# INSTRUCTIONS TO FOLLOW:
Can you copy out every one of the entries below word for word, changing nothing?

# SUPPLIED ENTRIES:
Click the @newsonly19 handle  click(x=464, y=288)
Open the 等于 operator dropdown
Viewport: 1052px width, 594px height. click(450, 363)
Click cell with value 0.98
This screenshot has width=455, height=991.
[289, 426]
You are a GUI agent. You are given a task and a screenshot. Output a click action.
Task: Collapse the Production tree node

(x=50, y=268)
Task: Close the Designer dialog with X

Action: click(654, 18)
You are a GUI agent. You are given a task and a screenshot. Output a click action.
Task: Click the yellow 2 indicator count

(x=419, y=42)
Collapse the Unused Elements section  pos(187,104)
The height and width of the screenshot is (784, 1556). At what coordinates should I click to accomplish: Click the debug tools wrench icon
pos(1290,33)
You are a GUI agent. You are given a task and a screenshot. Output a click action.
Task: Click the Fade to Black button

# WRITTEN SOLUTION:
Click the @newsonly19 handle  click(x=464, y=288)
Open the 等于 operator dropdown
Viewport: 1052px width, 594px height. click(450, 363)
Click cell with value 0.98
This screenshot has width=455, height=991.
[289, 426]
You are a GUI agent. You are given a task and a screenshot. Output a click action.
Task: Collapse the Production tree node

(x=50, y=268)
Task: Close the Designer dialog with X

Action: click(654, 18)
You are a GUI agent. You are given a task and a screenshot. Output a click action.
Task: Click the yellow 2 indicator count

(x=419, y=42)
Collapse the Unused Elements section  pos(187,104)
The height and width of the screenshot is (784, 1556). At what coordinates should I click to accomplish: Click the debug tools wrench icon
pos(1290,33)
You are a GUI agent. You are given a task and a screenshot. Output a click action.
Task: Click the Fade to Black button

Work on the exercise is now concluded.